# start of DATASET RECORDS

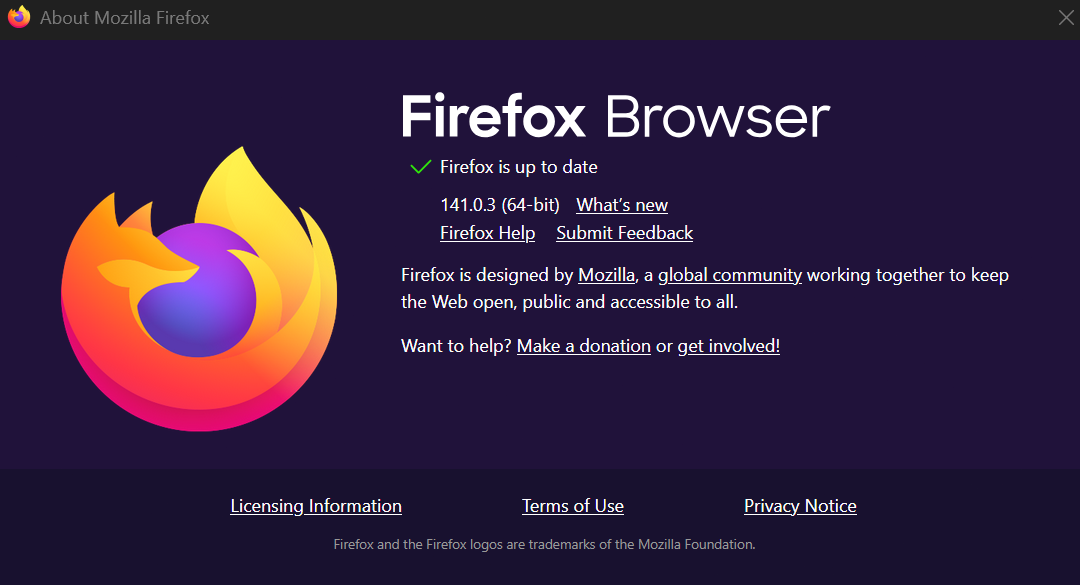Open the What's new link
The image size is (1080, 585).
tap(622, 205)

# end of DATASET RECORDS
# start of DATASET RECORDS

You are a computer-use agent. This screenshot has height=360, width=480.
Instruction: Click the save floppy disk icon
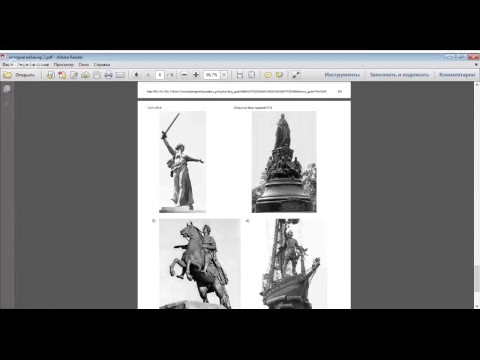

# end of DATASET RECORDS

STATED EXERCISE
Set down the lines between the one holding "Open the What's new link" and the one holding "tap(622, 205)", inclusive, word for word. Leave out the pictures.

CORRECT RESULT
Open the What's new link
The image size is (1080, 585).
tap(622, 205)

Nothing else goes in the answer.